The last time I had this tea, it was at bedtime and shared with hubby. This time, I made it as our HUGE pot to accompany Asian buffet takeout. I steeped the leaves in a 22 ounce pot using two of the sample packs, then resteeped and poured all together in my biggest tetsubin.
I tasted a sip from each steeping. The first was much as I remembered it – light, clean, and fresh. It was so light I was afraid I had under leafed. The second steep was left a little longer and was definitely stronger, much stronger than the first steep.
The two steeps combined made an excellent accompaniment to our meal. I had some rather “heavy” and seasoned foods: dumplings with that sauce, lo mein, mushrooms, etc. So as mild as this tea can be, I was shocked when I first picked up my cup to sip. The tea that had seemed so mild had so much flavor and was so cleansing to the palate! It was quite a shocker, and I enjoyed using it between courses to get ready for the next dish. It was not astringent or sour, though. Very good tea!
I cheated a little bit with this one, but it was totally worth it. I wanted…..NEEDED….tea this morning. Lots and lots of stress – nuff said. I wanted a black or oolong tea and this sample caught my eye. I can not believe I have had it for three years! When I poured the leaves into the pot it looked a little shy of how much I needed so I added quite literally just a few hard little pellets of Zealong Aromatic.
The result was excellent. This may have suffered a bit for aging, I don’t know, but I do know that having a good cuppa shifted a few burdens and lightened the load.
The liquor was very light, but the flavor had lots of body and heft, and there was a floral sweetness running alongside the dark roasted oolong, possibly from the addition of that tiny amount of ZA.
This review is actually a review of a method of making matcha lattes rather than the matcha itself. Maybe I should move it to a heading of “cocktail shaker” under tea equipment and paraphernalia!
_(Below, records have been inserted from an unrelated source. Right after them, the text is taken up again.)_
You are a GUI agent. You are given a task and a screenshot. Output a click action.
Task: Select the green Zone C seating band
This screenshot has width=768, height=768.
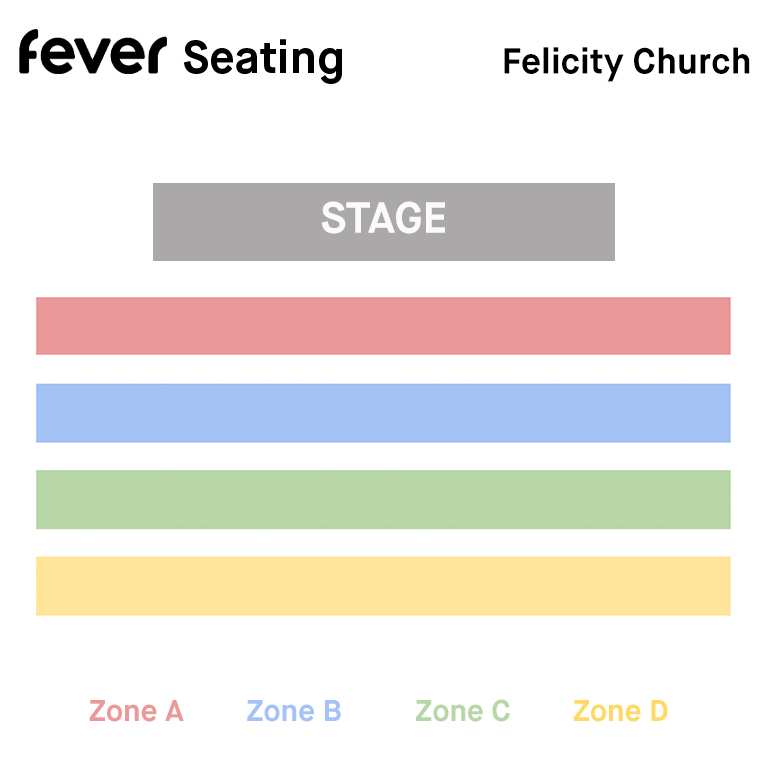383,499
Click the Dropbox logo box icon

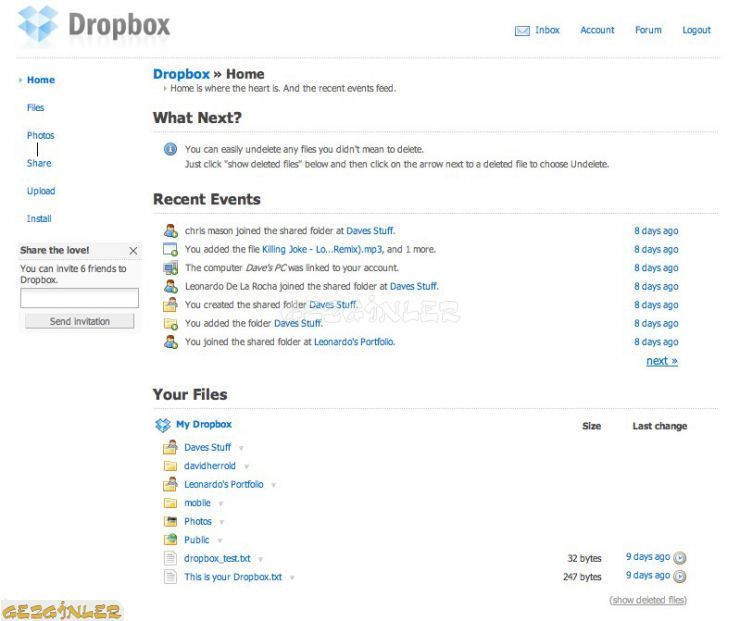click(39, 25)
When Red Leaf matcha lattes became all the rage on here, I bought a TON of matcha. I experimented with all sorts of ways to make it and finally settled on using an Aerolatte to whisk it all together. It struggles a little with thick honey but if you add just a touch of warm water or milk to “melt” the honey, it is easy. The problem is that I like my matcha lattes to be cold cold COLD!
I had read about people making lattes in a cocktail shaker, so I tried a Williams Sonoma Working Glass with rubber lid. Yes, I ended up with matcha latte all over me. In my hair, even.
Today I saw a cocktail shaker at an estate sale for five bucks and it appeared to have never been used! It even had a bottle opener and matching cheese knife inside, still wrapped in plastic. I decided I could give it a go as a latte maker and wouldn’t mind too much if it failed at that price. Besides, I needed a new bottle opener for the outside fridge where we keep our glass bottled sodas!
I sifted my matcha into the shaker. For those who participated in the blind study, it was sample five from Red Leaf from waaaaay back when we tested green, white, and black matcha. I added a tablespoon of honey, some milk, and some ice cubes. I put the lid on and shook it over the sink…..just in case.
No leaks! Yay! I poured it into my glass and a lovely froth topped my latte. I peered in the shaker and I could see tons more froth that I could have scooped into my glass, keeping or discarding the ice, but my glass was full so I didn’t. The honey seems to have blended fairly well, but I think it would have even more so if I had warmed it. Shaking it with the ice would have chilled it again and I would have gotten the icy cold temp I like.
I am going to try this next with raw cane sugar instead of honey. I have already had two lattes though, so I may wait a while!
Overall, I am really pleased with this method and tickled that I found a cocktail shaker so cheap, since I had been loathe to pay full retail for one.